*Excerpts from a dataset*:
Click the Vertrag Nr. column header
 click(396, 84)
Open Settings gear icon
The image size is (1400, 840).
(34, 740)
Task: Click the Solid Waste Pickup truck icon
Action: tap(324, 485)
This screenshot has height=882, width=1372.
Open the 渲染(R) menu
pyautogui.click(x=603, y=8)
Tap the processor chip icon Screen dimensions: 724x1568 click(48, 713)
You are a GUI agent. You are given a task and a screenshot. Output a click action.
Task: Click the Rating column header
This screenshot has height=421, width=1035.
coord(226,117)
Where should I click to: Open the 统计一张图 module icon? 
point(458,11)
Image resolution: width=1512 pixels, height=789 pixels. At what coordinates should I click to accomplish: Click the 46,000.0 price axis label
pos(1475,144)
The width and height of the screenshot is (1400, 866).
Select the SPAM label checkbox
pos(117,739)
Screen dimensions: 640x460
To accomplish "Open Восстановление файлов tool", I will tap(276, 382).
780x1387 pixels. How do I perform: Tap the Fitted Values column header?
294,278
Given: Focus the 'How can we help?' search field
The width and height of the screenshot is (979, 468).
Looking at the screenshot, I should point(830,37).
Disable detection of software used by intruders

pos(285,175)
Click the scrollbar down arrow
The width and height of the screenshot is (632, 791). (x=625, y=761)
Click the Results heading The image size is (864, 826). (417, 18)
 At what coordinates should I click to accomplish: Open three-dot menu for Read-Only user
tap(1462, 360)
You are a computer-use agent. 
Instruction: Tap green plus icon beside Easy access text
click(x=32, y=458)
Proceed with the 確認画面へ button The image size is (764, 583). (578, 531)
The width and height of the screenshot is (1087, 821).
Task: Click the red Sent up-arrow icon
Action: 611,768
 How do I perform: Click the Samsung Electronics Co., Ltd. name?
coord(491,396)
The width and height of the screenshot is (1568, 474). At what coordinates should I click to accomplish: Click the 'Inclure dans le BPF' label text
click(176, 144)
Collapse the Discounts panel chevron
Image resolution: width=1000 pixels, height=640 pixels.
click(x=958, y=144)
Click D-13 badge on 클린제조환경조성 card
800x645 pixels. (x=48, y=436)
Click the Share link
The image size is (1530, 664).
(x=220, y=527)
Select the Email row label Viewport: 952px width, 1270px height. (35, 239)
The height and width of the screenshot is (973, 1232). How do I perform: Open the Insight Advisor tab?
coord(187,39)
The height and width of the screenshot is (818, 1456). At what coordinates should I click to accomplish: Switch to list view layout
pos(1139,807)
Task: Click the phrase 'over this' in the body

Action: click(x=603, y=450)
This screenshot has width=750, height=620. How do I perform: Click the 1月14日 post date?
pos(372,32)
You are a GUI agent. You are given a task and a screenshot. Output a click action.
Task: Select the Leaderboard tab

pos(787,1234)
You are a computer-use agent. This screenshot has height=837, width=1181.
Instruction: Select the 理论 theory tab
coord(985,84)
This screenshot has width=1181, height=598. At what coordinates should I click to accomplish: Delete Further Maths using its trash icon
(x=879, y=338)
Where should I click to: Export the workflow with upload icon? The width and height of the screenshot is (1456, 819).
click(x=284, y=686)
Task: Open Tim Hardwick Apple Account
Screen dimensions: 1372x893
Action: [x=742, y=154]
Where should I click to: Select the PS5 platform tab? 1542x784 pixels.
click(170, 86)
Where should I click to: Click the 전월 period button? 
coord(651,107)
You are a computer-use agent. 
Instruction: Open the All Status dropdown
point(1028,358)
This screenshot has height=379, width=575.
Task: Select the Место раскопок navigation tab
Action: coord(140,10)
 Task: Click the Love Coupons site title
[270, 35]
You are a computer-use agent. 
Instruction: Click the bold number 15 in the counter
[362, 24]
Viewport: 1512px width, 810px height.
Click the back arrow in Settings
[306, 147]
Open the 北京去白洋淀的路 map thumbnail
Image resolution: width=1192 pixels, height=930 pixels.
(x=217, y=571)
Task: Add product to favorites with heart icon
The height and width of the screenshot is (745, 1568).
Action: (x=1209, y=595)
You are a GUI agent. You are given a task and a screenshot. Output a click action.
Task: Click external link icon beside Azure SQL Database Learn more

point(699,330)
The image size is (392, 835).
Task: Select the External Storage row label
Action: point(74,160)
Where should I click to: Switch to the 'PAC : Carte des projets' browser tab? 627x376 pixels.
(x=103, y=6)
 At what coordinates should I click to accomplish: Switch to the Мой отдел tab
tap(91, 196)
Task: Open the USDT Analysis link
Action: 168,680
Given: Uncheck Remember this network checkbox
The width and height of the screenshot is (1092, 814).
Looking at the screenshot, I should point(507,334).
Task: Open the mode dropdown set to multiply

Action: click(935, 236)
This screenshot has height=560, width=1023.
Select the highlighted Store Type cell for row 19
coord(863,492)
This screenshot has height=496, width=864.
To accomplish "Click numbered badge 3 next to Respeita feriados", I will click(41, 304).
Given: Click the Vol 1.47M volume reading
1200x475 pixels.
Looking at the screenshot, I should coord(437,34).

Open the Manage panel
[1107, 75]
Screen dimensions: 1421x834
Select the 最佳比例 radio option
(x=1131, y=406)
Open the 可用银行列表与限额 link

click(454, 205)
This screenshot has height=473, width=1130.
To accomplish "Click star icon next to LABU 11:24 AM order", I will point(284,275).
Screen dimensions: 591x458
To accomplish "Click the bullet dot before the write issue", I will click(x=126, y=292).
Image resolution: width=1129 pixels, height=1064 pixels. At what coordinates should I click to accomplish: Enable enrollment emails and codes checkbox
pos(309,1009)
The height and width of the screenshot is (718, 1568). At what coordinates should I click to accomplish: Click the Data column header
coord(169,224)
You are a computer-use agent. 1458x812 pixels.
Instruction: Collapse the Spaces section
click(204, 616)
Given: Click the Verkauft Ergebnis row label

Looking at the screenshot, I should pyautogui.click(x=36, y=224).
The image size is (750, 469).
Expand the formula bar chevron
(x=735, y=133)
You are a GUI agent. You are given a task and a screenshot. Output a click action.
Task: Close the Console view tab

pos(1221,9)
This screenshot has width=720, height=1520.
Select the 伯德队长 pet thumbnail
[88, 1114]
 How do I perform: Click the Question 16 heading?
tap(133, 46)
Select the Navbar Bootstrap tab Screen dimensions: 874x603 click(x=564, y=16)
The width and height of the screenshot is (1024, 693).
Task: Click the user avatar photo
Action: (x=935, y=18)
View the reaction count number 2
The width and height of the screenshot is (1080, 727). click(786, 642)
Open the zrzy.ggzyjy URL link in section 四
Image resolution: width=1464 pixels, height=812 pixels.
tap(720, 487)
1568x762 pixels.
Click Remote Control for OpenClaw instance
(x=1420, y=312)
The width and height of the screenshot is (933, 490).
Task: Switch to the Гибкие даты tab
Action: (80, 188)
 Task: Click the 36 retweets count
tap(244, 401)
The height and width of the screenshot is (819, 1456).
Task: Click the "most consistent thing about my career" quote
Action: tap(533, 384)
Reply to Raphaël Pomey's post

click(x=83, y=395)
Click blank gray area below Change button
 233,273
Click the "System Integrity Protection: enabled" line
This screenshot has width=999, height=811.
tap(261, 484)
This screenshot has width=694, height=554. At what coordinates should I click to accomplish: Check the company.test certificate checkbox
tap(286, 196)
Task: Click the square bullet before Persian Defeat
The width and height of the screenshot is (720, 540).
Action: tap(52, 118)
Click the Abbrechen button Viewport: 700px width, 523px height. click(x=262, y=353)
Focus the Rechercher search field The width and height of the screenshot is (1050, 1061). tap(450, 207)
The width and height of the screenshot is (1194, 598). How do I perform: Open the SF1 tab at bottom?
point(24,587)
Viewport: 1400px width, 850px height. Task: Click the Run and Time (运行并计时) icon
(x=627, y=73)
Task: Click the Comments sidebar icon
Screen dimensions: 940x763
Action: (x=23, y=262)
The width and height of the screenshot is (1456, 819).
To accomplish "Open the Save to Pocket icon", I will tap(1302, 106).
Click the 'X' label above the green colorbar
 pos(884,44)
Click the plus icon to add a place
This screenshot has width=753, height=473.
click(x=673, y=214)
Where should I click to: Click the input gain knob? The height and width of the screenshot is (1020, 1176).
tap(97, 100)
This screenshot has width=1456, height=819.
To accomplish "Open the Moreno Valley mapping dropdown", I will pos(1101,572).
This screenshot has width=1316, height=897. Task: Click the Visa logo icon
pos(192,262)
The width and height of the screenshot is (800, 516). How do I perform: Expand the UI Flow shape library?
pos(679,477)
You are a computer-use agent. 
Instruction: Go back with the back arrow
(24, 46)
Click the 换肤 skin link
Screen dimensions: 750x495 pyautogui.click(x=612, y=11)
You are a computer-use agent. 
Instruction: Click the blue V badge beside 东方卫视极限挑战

*Activity*: Which lines above include the word "will"? Show each one.

*Solution for this exercise*:
To accomplish "Open Восстановление файлов tool", I will tap(276, 382).
To accomplish "Click numbered badge 3 next to Respeita feriados", I will click(41, 304).
To accomplish "Click star icon next to LABU 11:24 AM order", I will point(284,275).
To accomplish "Click the bullet dot before the write issue", I will click(x=126, y=292).
To accomplish "Open the Save to Pocket icon", I will tap(1302, 106).
To accomplish "Open the Moreno Valley mapping dropdown", I will pos(1101,572).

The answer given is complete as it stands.